Though you might think the poetry of a writer killed by a fascist regime would be daringly political, the poems in the Canciones are pastoral, fabulist, imaginative, and exotic, but not directly political. Nature is the subject of these verses, and García Lorca is particularly suited for Tak’s fanciful artistic adaptation not just because of his subject matter but because his poems are short and evocative.

Unicorns and cyclopses.
Horns of gold and green eyes.
On the cliff in a gigantic frenzy, they illustrate the glassless, silvery glitter of the sea.
Unicorns and cyclopses.
One pupil and one power.
Who doubts the terrible efficiency of those horns? Hide your targets, Nature!

That’s the entire text of the poem “Fabula / Fable” by García Lorca. Tak illustrates the verse with Panteresque-and-Seussian landscapes and characters depicted as if seen out of the corner of Sir John Tenniel’s eye. The approach Tak uses throughout the book is to depict García Lorca’s surreal poems literally, but with recurring images and character designs from Tak’s own imagination. There’s an interplay here between García Lorca’s lines and Tak’s hallucinogenic renderings, challenging the reader’s desire to make literal sense out of the poems and yet providing a guided tour to a place of acceptance where the reader can release such analytical desires and succumb to the pleasure. As critic Phillippe Lacoue-Labarthe says, “Poetry is experience.”

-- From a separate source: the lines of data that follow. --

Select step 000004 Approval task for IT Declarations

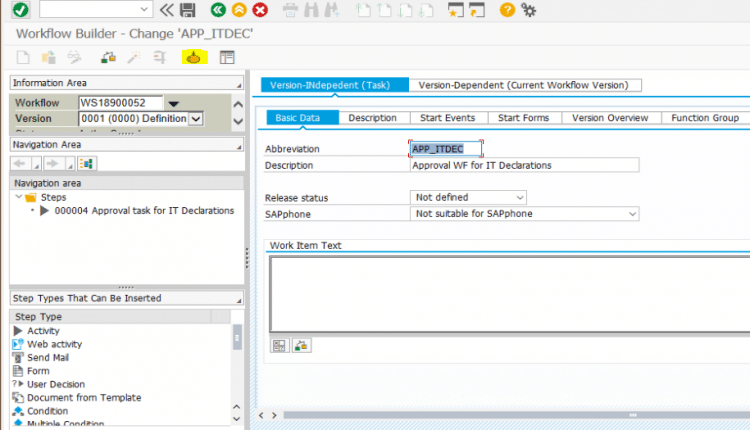point(144,211)
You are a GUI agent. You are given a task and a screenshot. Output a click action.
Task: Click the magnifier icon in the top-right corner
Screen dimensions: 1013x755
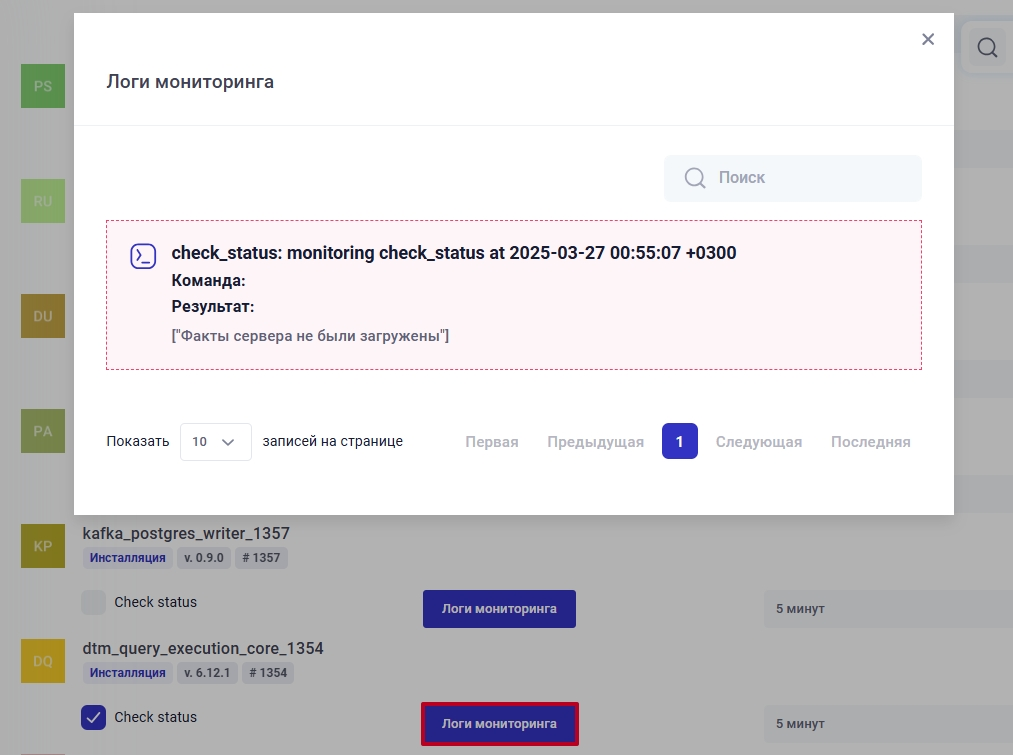pyautogui.click(x=988, y=47)
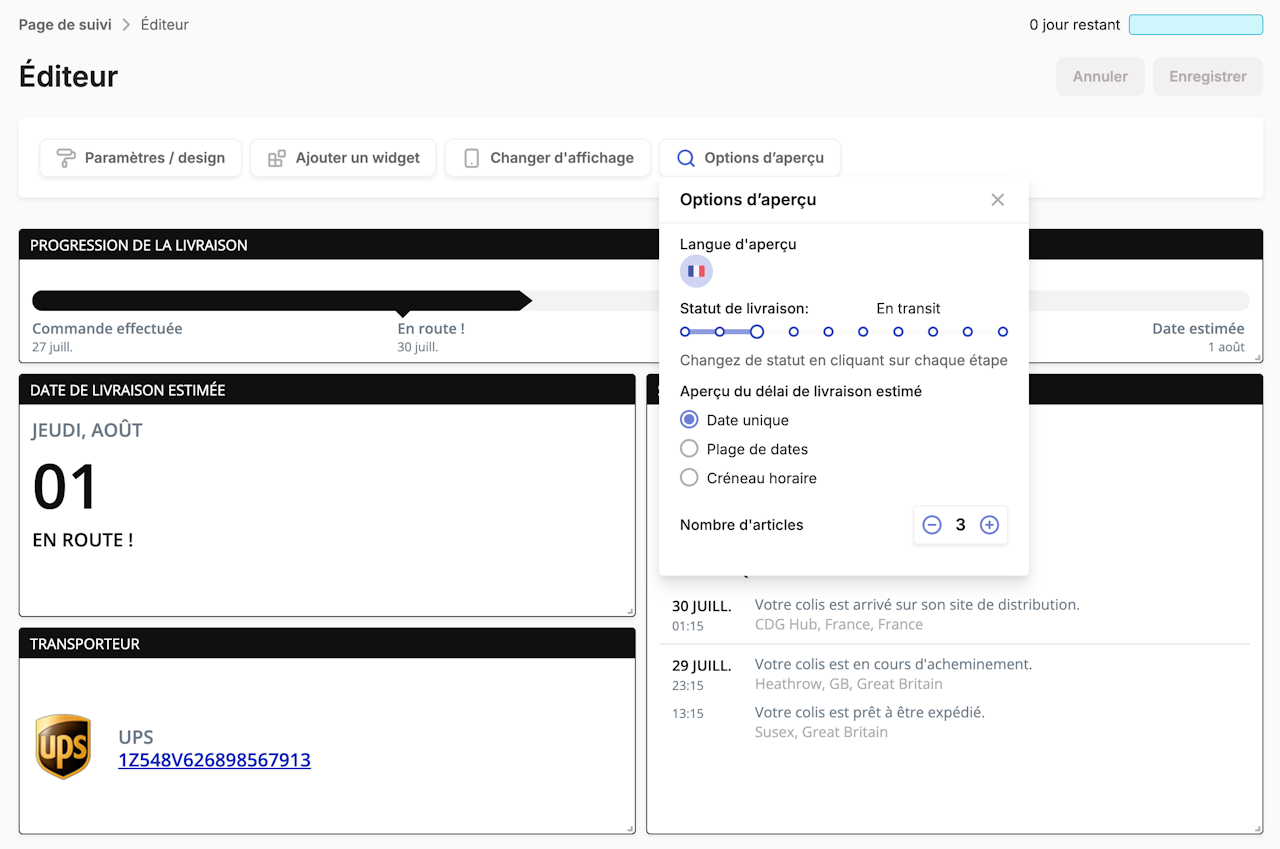Click the Annuler button

click(1100, 76)
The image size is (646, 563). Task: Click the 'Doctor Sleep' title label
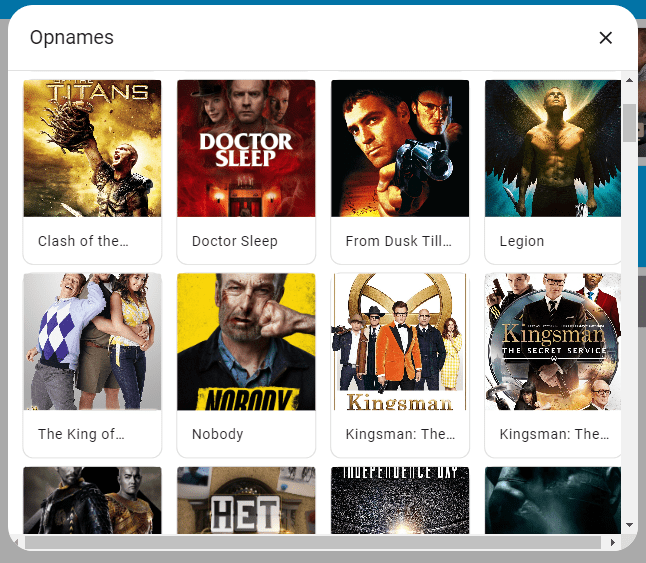(235, 241)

My favorite of Tak’s adaptations in this volume are “Primer Aniversario / First Anniversary” where a two page silent prologue of moonlight sailing and the appearance of a blue fairy leads into “The girl moves across my brow. Oh what an ancient feeling!” as the heels of the apparition dig into the forehead of the speaker; and “Despedida / Farewell” where a bee-man explores the landscape and flies across a farmer harvesting wheat while images of Anubis shift across the farmer’s tattooed face. “If I die, leave the balcony open!” is the final line, as the strange landscape looms into the distance. Any one of these four- to six-page adapted poems, so wonderfully interpreted by Tak, could be printed as saddle stitched individual volumes at your local indie Comics Art show and they would be the talk of the convention for their audacious beauty.

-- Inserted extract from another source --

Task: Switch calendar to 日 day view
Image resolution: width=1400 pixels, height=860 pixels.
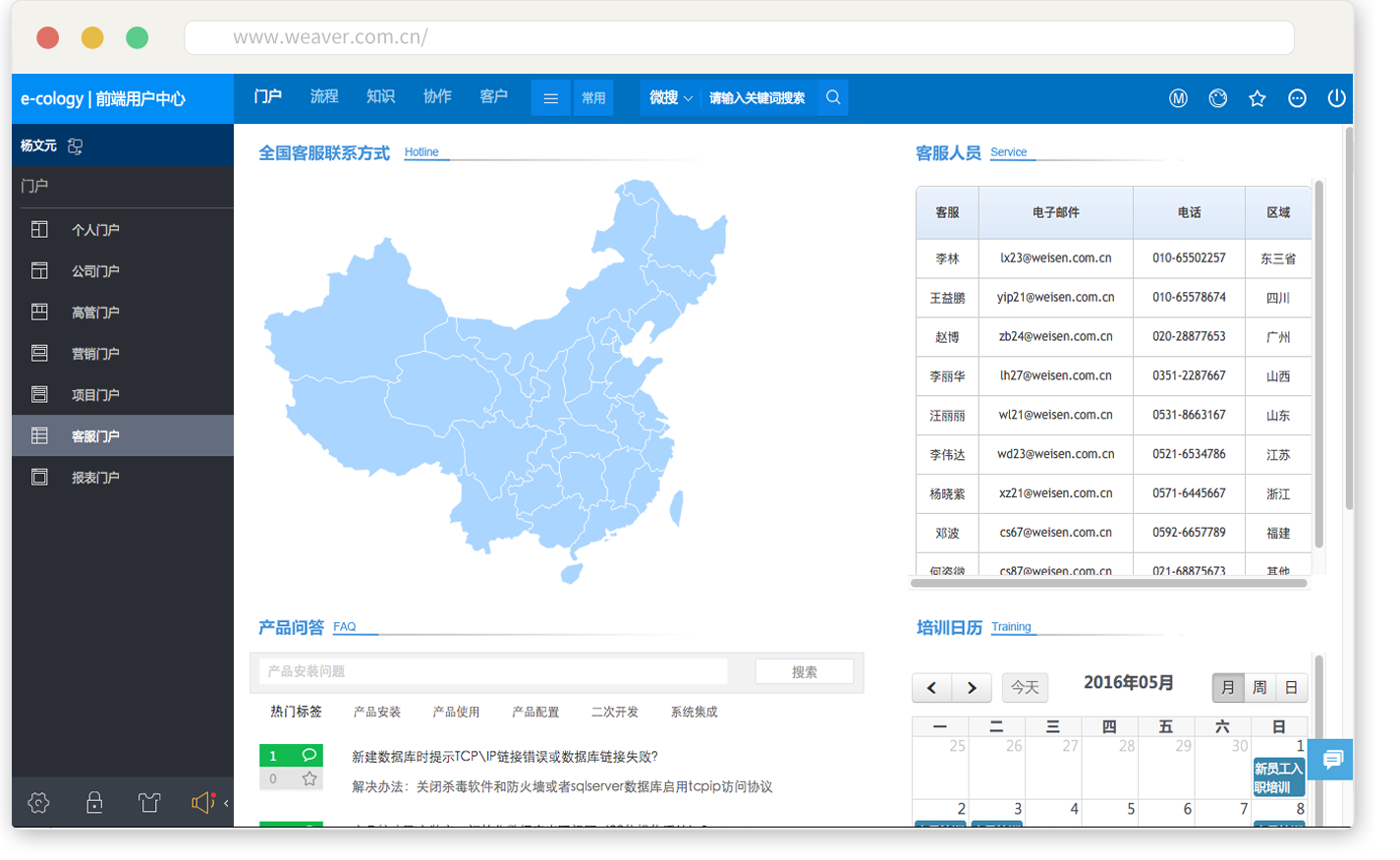Action: (x=1291, y=688)
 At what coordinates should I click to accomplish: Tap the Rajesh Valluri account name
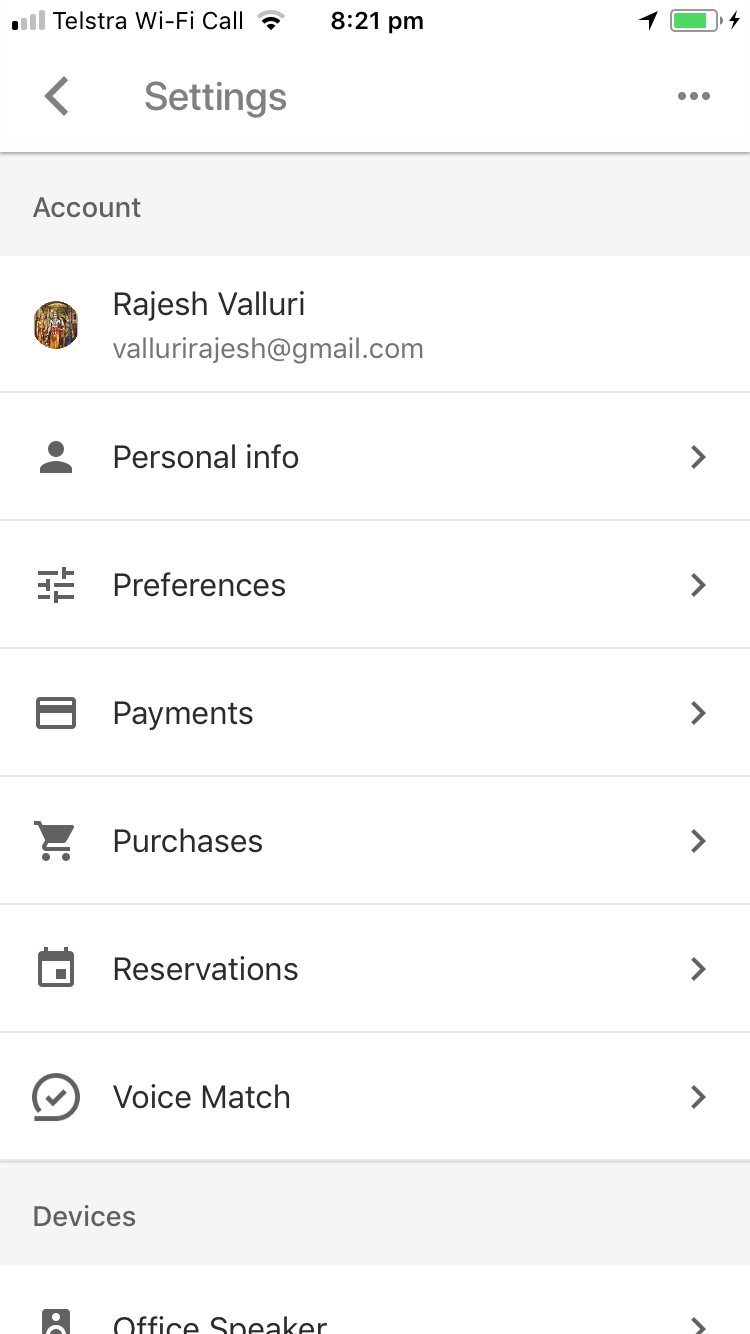pyautogui.click(x=209, y=304)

Collected as a whole in this Canciones volume, García Lorca’s poems by way of Tak are overwhelmingly delightful and haunted by the specter of the death of both the poet and his artistic interpreter. If you can forgo the need for narrative cohesion – though Tak does provide some visual stitching of the disparate poetic subjects – this book will be an experience you will likely want to revisit.